● YOUR OBJECTIVE
In the listing below, lines with the string "computer" are to be counted; the number is the entire reply.
=== Begin Enclosure ===
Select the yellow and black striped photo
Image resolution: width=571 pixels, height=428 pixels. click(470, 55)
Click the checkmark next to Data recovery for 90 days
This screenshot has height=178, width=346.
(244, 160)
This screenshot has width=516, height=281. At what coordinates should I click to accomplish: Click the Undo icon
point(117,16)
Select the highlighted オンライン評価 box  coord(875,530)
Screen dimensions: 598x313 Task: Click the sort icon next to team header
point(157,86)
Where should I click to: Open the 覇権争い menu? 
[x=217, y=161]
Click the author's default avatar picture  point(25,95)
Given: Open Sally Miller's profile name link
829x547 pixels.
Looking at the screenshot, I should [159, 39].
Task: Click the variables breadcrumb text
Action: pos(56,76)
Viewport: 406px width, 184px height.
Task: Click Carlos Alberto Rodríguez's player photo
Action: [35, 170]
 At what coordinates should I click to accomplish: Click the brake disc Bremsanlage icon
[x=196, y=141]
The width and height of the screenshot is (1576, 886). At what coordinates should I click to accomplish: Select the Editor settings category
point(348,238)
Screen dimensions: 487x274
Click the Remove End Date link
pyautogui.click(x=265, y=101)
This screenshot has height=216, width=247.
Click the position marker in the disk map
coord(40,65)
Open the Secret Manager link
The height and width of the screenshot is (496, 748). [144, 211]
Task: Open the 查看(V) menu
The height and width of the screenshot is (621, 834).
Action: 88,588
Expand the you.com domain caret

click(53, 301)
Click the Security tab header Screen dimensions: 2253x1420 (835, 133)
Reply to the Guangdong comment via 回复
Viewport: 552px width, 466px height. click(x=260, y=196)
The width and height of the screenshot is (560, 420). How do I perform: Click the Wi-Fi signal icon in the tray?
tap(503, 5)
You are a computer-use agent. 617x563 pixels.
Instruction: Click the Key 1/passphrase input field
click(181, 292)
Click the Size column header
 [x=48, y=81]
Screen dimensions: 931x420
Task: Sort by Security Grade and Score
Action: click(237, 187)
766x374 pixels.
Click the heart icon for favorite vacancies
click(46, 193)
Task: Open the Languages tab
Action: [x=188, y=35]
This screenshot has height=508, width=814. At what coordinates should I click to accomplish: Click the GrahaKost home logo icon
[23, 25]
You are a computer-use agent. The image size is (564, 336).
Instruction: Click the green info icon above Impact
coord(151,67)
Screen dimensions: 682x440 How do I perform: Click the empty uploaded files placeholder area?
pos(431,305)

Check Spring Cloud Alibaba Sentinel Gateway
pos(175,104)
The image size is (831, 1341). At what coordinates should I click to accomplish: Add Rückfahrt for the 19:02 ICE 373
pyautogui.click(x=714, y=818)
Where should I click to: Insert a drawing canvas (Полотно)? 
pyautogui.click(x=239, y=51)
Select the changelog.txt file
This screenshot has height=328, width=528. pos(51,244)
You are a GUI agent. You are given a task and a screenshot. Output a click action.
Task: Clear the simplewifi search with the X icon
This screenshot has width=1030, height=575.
=== End Enclosure ===
● WRITTEN SOLUTION
2